Excerpted data: Begin

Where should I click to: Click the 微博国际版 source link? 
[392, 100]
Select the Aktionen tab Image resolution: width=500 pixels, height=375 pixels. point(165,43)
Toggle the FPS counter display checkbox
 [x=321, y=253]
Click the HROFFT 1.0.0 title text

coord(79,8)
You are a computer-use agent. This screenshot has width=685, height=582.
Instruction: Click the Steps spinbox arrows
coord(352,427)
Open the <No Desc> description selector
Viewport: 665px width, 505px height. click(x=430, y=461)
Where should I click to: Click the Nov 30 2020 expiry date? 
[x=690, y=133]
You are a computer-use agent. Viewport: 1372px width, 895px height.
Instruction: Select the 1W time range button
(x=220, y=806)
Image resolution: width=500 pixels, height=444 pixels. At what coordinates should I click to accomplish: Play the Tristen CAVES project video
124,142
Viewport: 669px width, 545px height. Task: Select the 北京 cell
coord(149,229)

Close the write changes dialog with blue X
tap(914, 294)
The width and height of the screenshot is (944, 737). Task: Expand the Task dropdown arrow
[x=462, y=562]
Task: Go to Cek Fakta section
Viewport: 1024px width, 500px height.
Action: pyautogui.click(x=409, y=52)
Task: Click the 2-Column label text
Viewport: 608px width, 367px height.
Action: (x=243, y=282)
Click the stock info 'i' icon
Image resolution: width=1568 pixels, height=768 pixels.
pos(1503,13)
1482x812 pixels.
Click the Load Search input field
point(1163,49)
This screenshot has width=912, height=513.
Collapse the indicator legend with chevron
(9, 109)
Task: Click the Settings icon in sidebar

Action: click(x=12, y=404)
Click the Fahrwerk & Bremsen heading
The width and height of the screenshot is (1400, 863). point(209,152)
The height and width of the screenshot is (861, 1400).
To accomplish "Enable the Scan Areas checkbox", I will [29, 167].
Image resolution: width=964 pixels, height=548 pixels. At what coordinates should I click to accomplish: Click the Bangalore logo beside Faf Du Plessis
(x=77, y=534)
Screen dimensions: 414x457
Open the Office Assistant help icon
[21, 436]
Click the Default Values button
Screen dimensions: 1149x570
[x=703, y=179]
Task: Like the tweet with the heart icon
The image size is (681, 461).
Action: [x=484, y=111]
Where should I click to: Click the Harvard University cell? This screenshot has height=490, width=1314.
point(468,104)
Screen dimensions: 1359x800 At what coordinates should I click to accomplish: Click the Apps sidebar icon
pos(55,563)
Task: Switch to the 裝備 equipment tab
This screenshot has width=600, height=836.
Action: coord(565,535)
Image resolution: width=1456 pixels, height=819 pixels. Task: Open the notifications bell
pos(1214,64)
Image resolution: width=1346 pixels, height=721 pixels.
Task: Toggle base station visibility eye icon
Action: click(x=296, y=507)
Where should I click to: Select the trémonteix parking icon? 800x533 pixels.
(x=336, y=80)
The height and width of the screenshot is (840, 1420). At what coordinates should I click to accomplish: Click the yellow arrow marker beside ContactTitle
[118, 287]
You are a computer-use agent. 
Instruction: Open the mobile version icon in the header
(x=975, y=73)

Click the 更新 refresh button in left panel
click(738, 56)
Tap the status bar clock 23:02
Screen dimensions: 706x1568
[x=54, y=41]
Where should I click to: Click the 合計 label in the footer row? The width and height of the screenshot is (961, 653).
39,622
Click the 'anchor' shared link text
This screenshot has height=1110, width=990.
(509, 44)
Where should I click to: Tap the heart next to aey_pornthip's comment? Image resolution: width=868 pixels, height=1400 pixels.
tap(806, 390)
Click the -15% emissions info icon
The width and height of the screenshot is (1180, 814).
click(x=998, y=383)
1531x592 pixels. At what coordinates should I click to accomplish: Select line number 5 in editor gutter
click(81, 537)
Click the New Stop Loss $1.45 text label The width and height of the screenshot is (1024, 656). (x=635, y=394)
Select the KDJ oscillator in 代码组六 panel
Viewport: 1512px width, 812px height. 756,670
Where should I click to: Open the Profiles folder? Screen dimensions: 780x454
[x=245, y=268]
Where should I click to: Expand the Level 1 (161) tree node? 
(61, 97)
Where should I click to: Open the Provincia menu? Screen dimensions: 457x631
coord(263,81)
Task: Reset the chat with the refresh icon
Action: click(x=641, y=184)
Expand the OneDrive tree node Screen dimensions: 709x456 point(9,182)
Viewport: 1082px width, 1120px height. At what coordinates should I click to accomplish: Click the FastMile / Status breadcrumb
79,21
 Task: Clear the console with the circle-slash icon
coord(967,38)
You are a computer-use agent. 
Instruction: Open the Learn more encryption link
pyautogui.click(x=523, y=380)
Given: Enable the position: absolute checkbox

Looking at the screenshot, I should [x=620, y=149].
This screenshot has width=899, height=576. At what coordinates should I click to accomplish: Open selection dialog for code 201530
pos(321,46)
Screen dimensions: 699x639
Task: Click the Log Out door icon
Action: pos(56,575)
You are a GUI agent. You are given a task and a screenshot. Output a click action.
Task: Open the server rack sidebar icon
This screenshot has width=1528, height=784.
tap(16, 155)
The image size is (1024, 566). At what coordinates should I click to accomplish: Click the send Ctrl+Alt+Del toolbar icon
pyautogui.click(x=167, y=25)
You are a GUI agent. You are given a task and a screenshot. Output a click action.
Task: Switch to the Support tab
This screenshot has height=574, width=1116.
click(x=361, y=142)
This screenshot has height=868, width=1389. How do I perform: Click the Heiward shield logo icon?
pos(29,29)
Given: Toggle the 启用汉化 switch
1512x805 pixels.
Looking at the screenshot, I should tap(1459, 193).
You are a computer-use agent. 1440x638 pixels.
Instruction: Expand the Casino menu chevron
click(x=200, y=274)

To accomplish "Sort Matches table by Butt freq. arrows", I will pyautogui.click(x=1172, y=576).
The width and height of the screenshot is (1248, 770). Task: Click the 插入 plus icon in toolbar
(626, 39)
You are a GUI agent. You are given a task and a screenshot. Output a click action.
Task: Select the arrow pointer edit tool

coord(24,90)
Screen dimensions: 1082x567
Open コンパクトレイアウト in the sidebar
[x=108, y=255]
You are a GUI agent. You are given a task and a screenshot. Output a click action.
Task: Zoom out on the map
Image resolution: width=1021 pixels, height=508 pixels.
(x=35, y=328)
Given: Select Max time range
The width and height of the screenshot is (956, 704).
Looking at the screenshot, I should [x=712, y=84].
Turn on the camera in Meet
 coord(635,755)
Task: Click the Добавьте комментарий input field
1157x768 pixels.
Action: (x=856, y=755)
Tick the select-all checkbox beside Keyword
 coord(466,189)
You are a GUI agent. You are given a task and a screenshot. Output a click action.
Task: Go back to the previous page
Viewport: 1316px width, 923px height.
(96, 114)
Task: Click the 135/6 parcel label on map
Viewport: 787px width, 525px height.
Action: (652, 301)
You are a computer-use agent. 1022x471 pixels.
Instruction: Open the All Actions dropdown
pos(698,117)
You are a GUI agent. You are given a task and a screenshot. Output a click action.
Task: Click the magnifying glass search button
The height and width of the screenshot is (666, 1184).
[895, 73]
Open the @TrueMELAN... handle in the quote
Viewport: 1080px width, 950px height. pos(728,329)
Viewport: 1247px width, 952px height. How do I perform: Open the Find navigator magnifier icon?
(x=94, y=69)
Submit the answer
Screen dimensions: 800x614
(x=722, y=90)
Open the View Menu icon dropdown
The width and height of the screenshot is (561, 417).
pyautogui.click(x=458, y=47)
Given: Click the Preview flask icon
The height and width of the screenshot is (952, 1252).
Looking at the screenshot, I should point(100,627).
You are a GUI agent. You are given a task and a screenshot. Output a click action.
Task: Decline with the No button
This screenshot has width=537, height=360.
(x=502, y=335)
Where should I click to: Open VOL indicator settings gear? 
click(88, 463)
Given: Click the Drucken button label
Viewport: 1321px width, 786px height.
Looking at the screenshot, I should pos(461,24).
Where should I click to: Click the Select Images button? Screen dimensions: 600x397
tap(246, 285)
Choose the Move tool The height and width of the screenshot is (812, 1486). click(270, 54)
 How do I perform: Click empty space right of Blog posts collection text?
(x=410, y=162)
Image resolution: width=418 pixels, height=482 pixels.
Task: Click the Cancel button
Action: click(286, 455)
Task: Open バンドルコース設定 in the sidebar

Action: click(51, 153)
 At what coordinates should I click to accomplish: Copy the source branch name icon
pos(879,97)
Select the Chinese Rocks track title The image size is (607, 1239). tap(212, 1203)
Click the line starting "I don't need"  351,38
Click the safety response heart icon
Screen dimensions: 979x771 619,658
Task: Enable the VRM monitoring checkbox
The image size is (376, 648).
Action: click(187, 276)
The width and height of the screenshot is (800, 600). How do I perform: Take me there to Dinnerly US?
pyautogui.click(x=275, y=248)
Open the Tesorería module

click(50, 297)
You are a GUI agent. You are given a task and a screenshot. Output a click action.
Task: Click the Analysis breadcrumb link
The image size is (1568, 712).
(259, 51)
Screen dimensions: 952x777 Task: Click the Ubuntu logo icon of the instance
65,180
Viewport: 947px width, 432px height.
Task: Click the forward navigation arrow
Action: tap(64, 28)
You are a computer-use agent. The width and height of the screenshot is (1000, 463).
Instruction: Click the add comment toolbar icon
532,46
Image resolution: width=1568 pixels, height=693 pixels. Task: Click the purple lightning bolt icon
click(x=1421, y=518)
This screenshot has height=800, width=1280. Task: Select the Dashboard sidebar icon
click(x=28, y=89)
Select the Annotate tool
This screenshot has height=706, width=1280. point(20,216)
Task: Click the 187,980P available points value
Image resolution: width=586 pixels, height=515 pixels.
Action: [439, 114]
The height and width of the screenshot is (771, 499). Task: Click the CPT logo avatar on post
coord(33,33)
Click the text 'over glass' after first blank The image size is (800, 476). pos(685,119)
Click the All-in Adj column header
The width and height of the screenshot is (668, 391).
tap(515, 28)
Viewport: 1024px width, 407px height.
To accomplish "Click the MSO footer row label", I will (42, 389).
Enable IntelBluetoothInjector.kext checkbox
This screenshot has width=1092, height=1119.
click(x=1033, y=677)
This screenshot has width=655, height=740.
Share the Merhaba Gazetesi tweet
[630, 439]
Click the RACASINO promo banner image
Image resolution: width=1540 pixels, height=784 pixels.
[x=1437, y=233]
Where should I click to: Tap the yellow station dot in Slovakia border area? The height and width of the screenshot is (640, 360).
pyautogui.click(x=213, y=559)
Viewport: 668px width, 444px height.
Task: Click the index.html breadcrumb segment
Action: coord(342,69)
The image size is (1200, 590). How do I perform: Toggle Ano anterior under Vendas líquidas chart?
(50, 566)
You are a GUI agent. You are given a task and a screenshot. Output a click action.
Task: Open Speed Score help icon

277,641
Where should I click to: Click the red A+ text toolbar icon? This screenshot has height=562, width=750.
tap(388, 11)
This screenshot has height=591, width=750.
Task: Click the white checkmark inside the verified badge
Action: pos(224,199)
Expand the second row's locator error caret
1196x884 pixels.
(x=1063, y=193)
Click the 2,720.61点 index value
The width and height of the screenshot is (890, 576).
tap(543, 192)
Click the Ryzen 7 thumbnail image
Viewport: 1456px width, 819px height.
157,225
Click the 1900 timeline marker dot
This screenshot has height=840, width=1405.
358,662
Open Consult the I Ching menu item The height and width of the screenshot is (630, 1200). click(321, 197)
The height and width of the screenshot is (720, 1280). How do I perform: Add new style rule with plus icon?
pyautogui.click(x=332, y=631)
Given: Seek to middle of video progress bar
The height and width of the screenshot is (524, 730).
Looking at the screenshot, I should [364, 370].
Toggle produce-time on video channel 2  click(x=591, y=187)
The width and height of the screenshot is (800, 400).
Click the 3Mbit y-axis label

Excerpted data: End

-- Assignment --
Give again, exactly as written, every line from the first one above through the line that has "You are a computer-use agent. Viewport: 1372px" in it.

-- Result below --
Where should I click to: Click the 微博国际版 source link? 
[392, 100]
Select the Aktionen tab Image resolution: width=500 pixels, height=375 pixels. point(165,43)
Toggle the FPS counter display checkbox
 [x=321, y=253]
Click the HROFFT 1.0.0 title text

coord(79,8)
You are a computer-use agent. This screenshot has width=685, height=582.
Instruction: Click the Steps spinbox arrows
coord(352,427)
Open the <No Desc> description selector
Viewport: 665px width, 505px height. click(x=430, y=461)
Where should I click to: Click the Nov 30 2020 expiry date? 
[x=690, y=133]
You are a computer-use agent. Viewport: 1372px width, 895px height.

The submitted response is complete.